___ PROVIDED ENTRIES

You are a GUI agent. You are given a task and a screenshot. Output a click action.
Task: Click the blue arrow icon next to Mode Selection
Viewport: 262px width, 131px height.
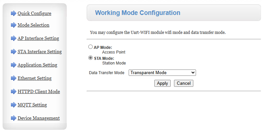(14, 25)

______
___ PROVIDED ENTRIES

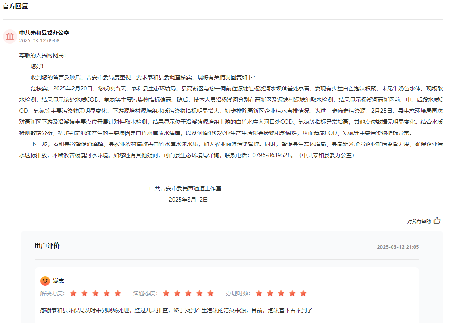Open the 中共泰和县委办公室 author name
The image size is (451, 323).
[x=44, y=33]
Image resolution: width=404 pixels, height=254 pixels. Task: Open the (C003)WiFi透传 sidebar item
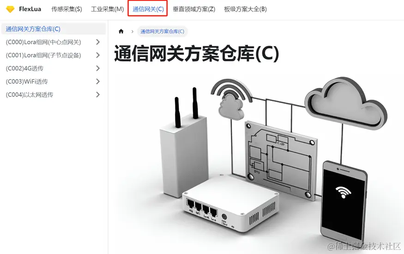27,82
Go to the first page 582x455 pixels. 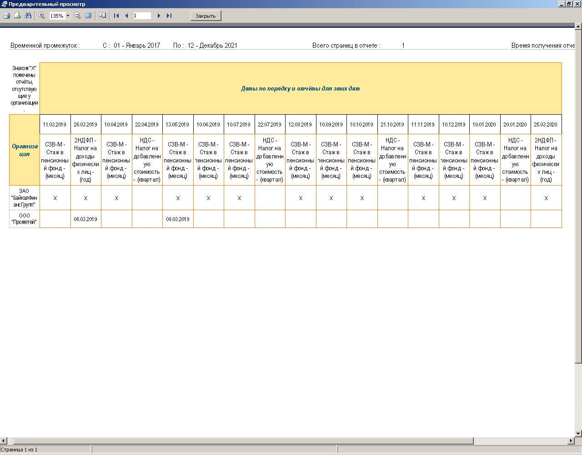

______

== EXERCISE BRIEF ==
Above are some records. Output exactly the lines from the one that contains "Image resolution: width=404" to the one that contains "Go to the first page 582x455 pixels.", keeping both, and omit the pictures.

== SOLUTION BELOW ==
Image resolution: width=404 pixels, height=254 pixels. Task: Open the (C003)WiFi透传 sidebar item
27,82
Go to the first page 582x455 pixels. 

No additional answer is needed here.